Blood pressure drugs
Some types of drugs used to treat high blood pressure may prevent smooth muscle in your penis from relaxing. This effect prevents enough blood from reaching the penis. Without proper blood flow, you can’t maintain an erection.
These drugs include:
- beta blockers, such as atenolol and metprolol
- diuretics, such as hydrochlorothiazide and chlorthalidone
Drugs that decrease or block testosterone
Some drugs may decrease the level of testosterone in your body or block testosterone from working. This effect can decrease your interest in sex. These drugs include:
- older antihistamines, such as diphenhydramine and dimenhydrinate
- certain heart drugs, such as digoxin and spironolactone
- corticosteroids, such as prednisone and methylprednisolone
- antiandrogens, such as cyproterone, flutamide, and bicalutamide
- opioids, such as oxycodone and morphine
- older antipsychotics such as chlorpromazine, fluphenazine, and haloperidol
Over-the-counter drugs and ED
Some heartburn medications may cause erectile dysfunction in rare cases. These drugs are called H2-receptor antagonists and include ranitidine (Zantac) and cimetidine (Tagamet). In certain people or at high doses, these drugs may block testosterone from working. As a result, you may feel decreased interest in sex.
Recreational drugs and ED
Recreational drugs can include illegal drugs but also prescription drugs that are misused. Using drugs recreationally can alter the way your body functions and can sometimes cause serious damage.

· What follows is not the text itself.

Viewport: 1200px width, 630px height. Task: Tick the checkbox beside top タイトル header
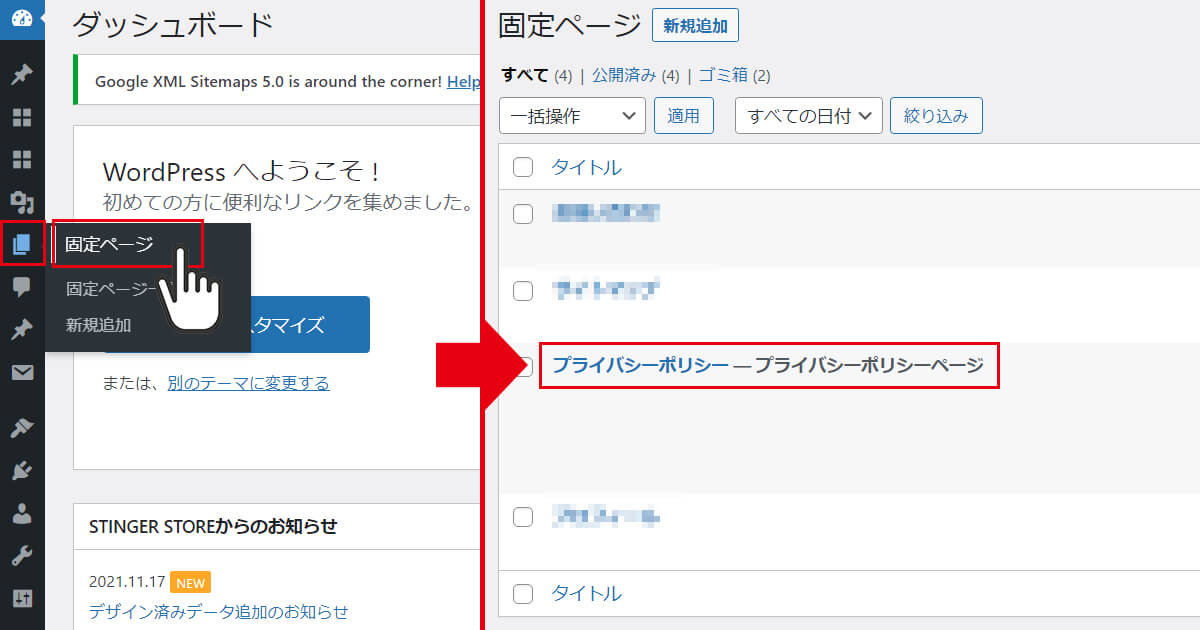point(523,167)
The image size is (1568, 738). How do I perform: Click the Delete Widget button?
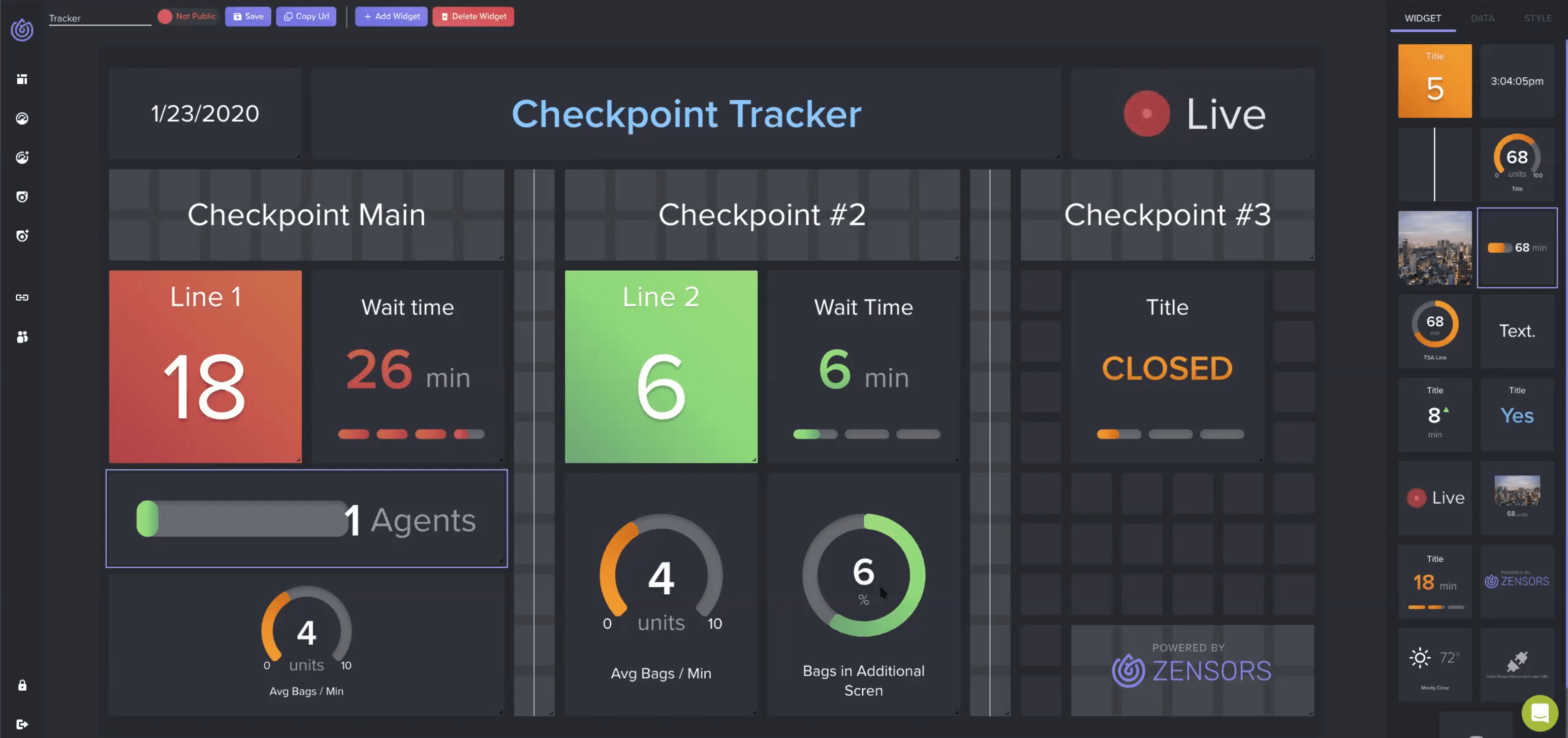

Examples of recreational drugs that can contribute to ED include:
- amphetamines, which can cause blood vessels to narrow, preventing enough blood from reaching the penis
- barbiturates, which may decrease interest in sex
- nicotine, which can decrease sexual desire
- cocaine, which can cause blood vessels to narrow, preventing enough blood from reaching the penis
- marijuana, which may increase sexual desire but prevent smooth muscle in your penis from relaxing to let enough blood flow in
- heroin, which can decrease levels of testosterone and decrease your interest in sex
Alcohol and ED
Occasionally, drinking alcohol can cause symptoms of ED. That’s because alcohol greatly affects all of the body parts responsible for creating an erection. It lowers hormone levels, including testosterone. It also damages cells in your testes and gonads. Even mild damage may prevent you from getting or maintaining an erection.
Talk with your doctor
If your ED is caused by lifestyle factors such as drug use, changing your habits can be an effective treatment.
If you think your use of drugs may be contributing to your ED, talk to your doctor. It’s important to speak openly with them. Explain what drugs you’ve been taking, what symptoms you have, and how ED is affecting your life. Together, you can work through the situation. Your doctor can help find the help you need to hopefully return to your normal, healthy sexual function.